Wedel/Itzehoe. Im Prozess um den Großbrand von Wedel sagt der Ermittlungsführer der Polizei aus. Verteidiger kritisieren einseitige Nachforschungen.
Deniz B. (37) und Mehmet P. (36) waren pünktlich. Die beiden Angeklagten im Disco-Brand-Prozess von Wedel, denen die Richter am Landgericht Itzehoe vorige Woche Haftverschonung gewährt hatten, erschienen am Mittwoch brav zur Fortsetzung der Verhandlung.

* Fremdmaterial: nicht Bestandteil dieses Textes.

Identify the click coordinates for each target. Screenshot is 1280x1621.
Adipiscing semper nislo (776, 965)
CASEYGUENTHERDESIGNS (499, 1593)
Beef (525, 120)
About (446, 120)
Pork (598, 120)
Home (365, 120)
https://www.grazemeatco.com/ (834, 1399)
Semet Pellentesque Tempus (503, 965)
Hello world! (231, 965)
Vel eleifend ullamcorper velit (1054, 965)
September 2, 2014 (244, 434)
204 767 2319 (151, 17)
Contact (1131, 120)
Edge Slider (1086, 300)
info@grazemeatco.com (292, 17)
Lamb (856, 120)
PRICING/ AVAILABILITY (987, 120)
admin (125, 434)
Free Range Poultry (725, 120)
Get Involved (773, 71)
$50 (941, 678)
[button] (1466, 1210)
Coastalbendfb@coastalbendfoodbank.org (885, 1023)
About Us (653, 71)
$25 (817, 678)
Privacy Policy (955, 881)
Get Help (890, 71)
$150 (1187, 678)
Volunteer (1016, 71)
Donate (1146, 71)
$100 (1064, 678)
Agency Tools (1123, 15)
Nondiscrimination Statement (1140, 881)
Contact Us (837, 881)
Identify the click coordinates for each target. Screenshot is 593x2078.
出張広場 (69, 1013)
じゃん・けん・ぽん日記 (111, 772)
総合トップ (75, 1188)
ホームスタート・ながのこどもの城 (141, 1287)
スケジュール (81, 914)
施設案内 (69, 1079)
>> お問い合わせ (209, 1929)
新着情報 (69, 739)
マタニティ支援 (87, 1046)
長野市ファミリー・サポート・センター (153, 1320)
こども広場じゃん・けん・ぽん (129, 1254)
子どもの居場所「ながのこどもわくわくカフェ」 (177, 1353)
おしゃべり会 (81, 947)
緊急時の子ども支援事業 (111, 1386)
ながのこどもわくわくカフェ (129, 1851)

Im Mittelpunkt des fünften Verhandlungstages um den Großbrand von Ende Mai 2017 stand die Aussage des polizeilichen Ermittlungsführers Christoph L. (41). Sie wurde möglich, weil die Kammer zuvor mehrere Anträge der Verteidigung abgelehnt hatte. Die Anwälte wollten wegen angeblicher rechtlicher Fehler erreichen, dass ein Großteil der Vernehmungen der Ermittlungsbeamten mit dem dritten Angeklagten und Hauptbelastungszeugen Peter S. (38) nicht vor Gericht verwertet werden dürfen. Auch ein Antrag, die Staatsanwältin Janina Seyfert als Zeugin zu den Umständen der Vernehmungen zu hören, wurde abgelehnt.
Christoph L., der dem Dezernat Komplexe Ermittlungen der Bezirkskriminalinspektion Bad Segeberg angehört, hatte die Ermittlungen etwa fünf Wochen nach dem Großfeuer von der Kripo Pinneberg übernommen. „Es bestand schon damals ein Tatverdacht gegen Herrn B.“, so der Ermittlungsführer. Dieser habe sich aus der Vernehmung eines Angestellten des Disco-Betreibers ergeben, der von Gesprächen mit Deniz B. über eine mögliche Brandstiftung in der Disco berichtet hatte. Laut dem 41-Jährigen seien daraufhin umfangreiche Oberservations- und Überwachungsmaßnahmen gegen den Disco-Betreiber angelaufen – inklusive einer Telefonüberwachung.
In der Folge habe er sich außerdem Infos zur Geschichte der Disco besorgt, bei der in den Jahren vor dem Brand mehrfach Name und Betreiber gewechselt hätten. „Wir hatten Hinweise darauf, dass sie zuletzt nur noch wenige Gäste hatte.“ Der Ermittlungsführer betonte, dass er und seine Kollegen auch anderen Theorien einer Brandentstehung nachgegangen seien. Hier kam Peter S. ins Spiel, der Elektriker der Disco. „Uns ging es zunächst darum, Informationen zu den elektrischen Anlagen zu gewinnen“, so der Zeuge. Dabei habe sich herausgestellt, dass kurz vor dem Brand durch eine Fachfirma ein sogenannter E-Check erfolgt sei, der Mängel aufzeigte. Daraufhin seien diverse Kabelleitungen ausgetauscht worden.
Peter S. wurde am 25. Juli erstmals als Zeuge vernommen. Es folgte eine Vernehmung am 8. August, bei der der Angeklagte ebenfalls Zeugenstatus hatte. Am 29. September und 5. Oktober schlossen sich zwei weitere Vernehmungen an, bei denen S. als Beschuldigter behandelt wurde, ein Geständnis ablegte und die Mitangeklagten als Mittäter benannte. Vor Gericht verweigerte der Kronzeuge die Aussage.
Die Prozessbeteiligten gehen mit dem Ermittlungsführer chronologisch alle Vernehmungen durch. Dies wird noch einige Zeit brauchen, sodass die Vernehmung des Zeugen am nächsten Verhandlungstag fortgesetzt wird. Die Verteidiger kritisierten die einseitigen Ermittlungen. Der Hypothese eines der beiden Versicherungsgutachters, das ein technischer Defekt der Elektroanlage ursächlich gewesen sein könnte, sei kaum nachgegangen worden.